▶ **Try it**
Your task is to find every line in the records that holds the string "computer" and copy it.

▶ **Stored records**
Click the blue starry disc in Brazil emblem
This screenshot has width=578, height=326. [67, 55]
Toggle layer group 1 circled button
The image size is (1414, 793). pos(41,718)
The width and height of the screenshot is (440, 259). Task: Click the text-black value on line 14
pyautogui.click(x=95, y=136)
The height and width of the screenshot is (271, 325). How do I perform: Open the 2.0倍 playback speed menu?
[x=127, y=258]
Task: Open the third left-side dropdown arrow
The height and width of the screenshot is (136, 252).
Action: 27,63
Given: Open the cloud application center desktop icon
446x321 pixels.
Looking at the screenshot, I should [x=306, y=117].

* * *

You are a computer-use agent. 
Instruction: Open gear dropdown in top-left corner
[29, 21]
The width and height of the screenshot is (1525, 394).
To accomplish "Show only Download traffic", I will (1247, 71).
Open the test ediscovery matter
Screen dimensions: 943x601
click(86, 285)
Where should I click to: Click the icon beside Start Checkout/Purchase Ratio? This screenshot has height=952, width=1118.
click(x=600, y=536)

...

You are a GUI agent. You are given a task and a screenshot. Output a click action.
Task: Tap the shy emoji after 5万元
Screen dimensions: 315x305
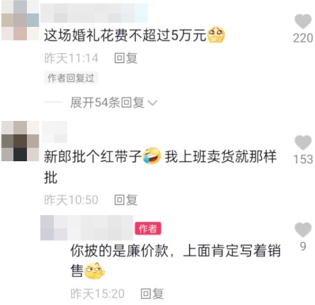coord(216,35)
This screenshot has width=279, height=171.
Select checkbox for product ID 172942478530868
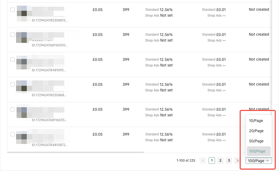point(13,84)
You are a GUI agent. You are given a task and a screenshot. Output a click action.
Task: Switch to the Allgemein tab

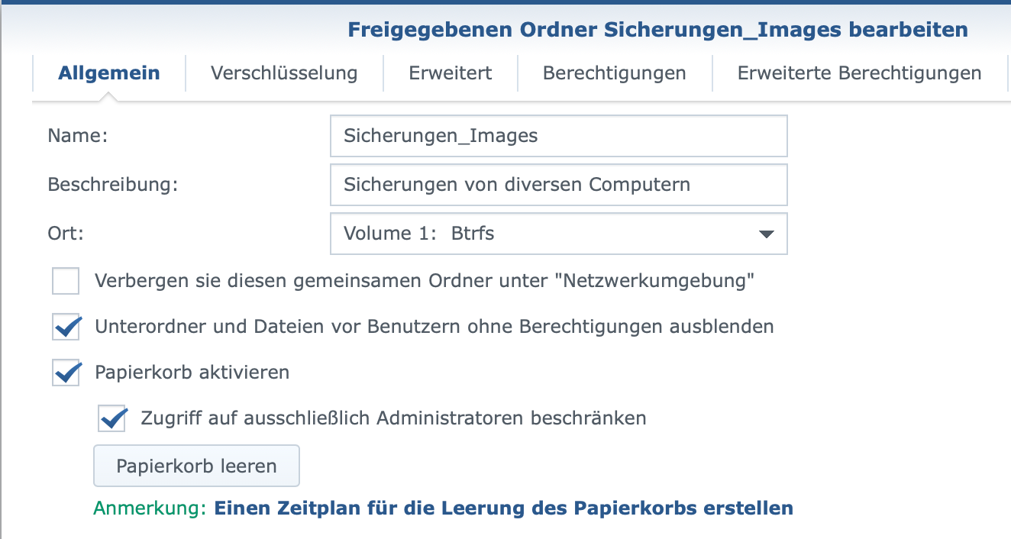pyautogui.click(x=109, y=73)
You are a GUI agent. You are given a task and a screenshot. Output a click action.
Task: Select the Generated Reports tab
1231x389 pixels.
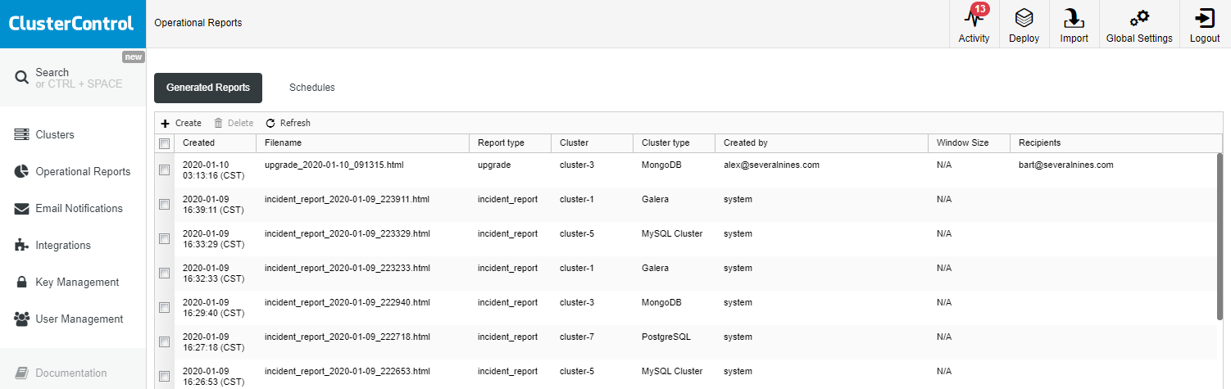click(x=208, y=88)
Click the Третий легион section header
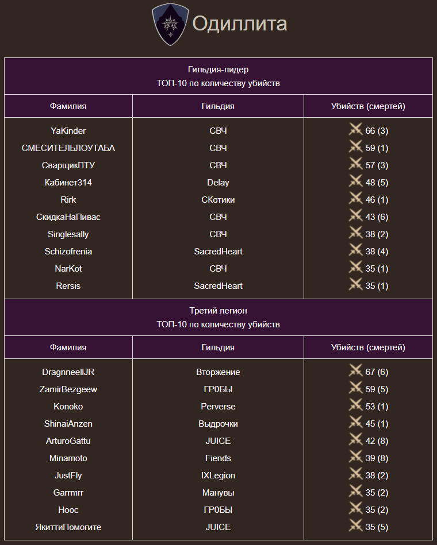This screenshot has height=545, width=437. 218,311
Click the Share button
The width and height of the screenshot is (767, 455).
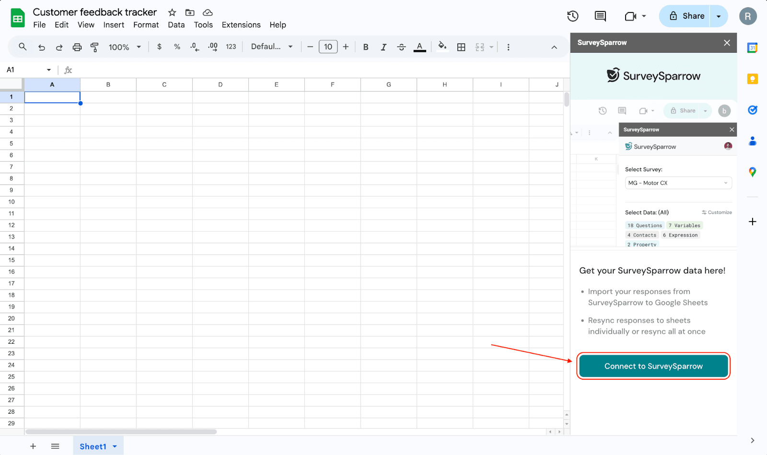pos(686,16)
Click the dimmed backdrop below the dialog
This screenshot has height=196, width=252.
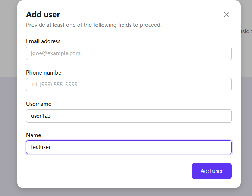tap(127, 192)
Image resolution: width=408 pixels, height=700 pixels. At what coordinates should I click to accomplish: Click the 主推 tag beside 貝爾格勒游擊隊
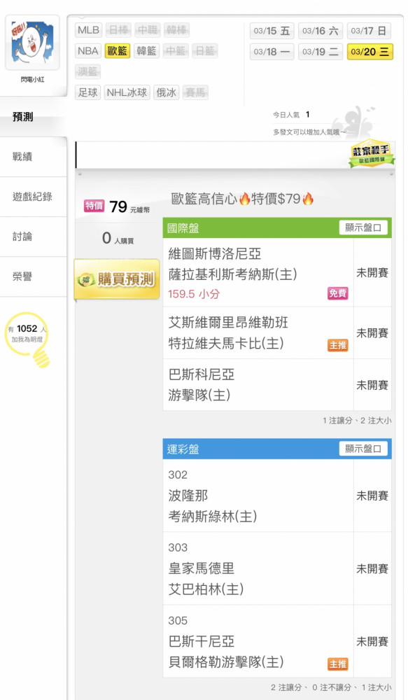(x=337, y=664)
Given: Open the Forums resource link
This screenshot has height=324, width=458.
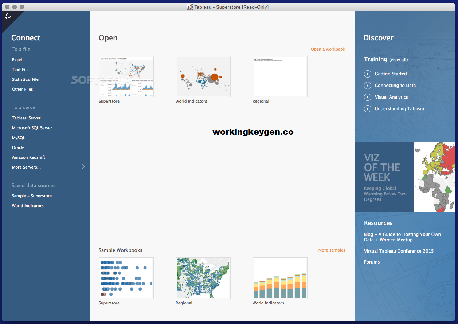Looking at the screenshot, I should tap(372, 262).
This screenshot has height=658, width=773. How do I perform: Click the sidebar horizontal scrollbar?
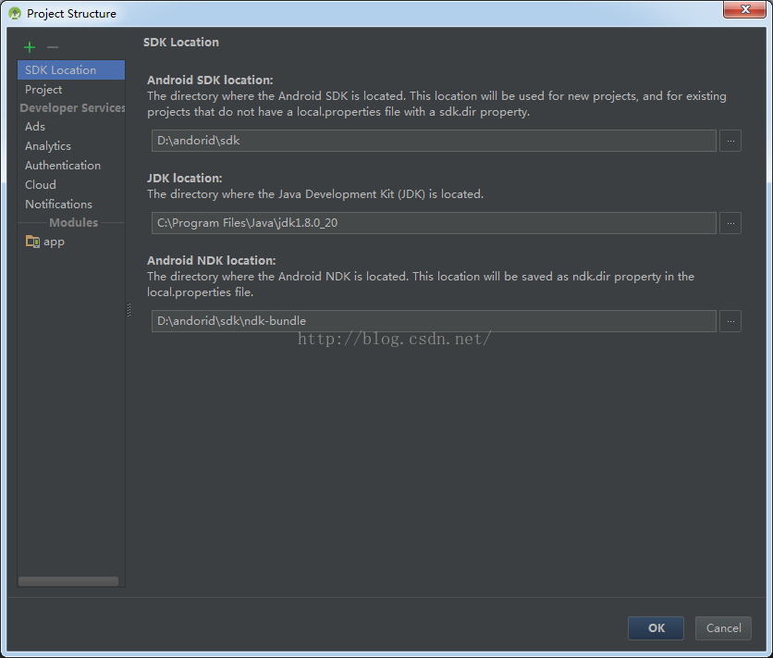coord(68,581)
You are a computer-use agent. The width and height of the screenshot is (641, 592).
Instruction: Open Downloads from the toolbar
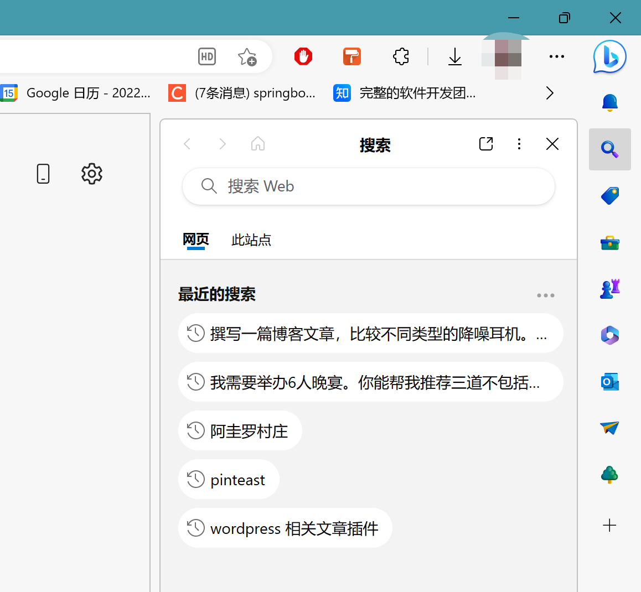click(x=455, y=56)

▶ **Result for this task**
You are a computer-use agent. 
You are a computer-use agent. The width and height of the screenshot is (641, 592).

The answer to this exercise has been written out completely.